Member of the Legislative Council
- In office 1932–1935

Personal details
- Born: Sydney, New South Wales
- Died: 5 September 1955 (aged 70) Auckland, New Zealand
- Profession: Planter

= Alan Cobcroft =

Samoan politician

Alan Ridge Cobcroft (died 5 September 1955) was a Western Samoan planter and politician.

==Biography==
Cobcroft was the son of parents from the Sydney suburb of Summer Hill. He attended Sydney Grammar School and represented the school in football, rowing and running. He also played for Newtown in the Sydney Rugby Premiership as a full-back. After leaving school, he moved to Fiji in 1907 to work on the sugar plantations of C.S.R. He moved to Western Samoa in 1911 to manage Papaseea Plantations, and became manager of the Mulifanua Coconut Plantation during World War I. After a brief stint working in the Territory of New Guinea, he returned to Western Samoa and established his own cocoa plantation. He became President of the Planters Association and Vice President of Apia Turf Club.

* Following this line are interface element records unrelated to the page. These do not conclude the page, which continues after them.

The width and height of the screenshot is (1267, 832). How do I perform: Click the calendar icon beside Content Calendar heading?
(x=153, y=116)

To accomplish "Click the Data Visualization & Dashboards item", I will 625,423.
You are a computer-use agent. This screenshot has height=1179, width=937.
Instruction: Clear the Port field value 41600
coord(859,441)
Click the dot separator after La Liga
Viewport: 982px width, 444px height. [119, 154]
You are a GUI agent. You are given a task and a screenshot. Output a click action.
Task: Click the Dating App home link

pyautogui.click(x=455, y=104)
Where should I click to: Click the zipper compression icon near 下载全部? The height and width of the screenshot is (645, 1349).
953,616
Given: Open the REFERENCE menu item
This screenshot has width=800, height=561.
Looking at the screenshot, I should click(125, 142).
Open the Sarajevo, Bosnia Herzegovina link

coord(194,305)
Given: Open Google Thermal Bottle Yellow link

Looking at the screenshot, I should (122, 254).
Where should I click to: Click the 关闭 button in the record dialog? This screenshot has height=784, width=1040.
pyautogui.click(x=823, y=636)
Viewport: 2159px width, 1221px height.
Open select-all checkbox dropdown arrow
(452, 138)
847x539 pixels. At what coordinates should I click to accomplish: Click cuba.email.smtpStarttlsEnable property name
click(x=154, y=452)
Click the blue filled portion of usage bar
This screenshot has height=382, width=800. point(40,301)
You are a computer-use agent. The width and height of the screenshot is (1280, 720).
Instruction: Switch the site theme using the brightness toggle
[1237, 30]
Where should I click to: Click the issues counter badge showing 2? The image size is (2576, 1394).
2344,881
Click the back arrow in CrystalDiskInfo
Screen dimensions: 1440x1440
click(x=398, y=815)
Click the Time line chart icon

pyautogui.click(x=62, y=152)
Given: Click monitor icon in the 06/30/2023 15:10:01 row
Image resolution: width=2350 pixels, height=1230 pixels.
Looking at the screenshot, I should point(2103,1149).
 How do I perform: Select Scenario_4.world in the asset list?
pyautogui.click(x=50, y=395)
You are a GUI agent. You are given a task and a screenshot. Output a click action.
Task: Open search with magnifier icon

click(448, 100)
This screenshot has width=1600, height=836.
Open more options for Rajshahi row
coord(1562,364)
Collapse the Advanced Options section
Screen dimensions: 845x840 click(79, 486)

Cobcroft contested the 1932 elections to the Legislative Council with the support of the Chamber of Commerce and the Planters' Association. He was elected alongside his brother-in-law Irving Carruthers. He unexpectedly lost his seat in the 1935 elections, receiving the fewest votes of the four candidates running for the two seats. The following year he was amongst the founders of the United Progressive Party, becoming its first chairman.

He died on 5 September 1955 in Auckland at the age of 70.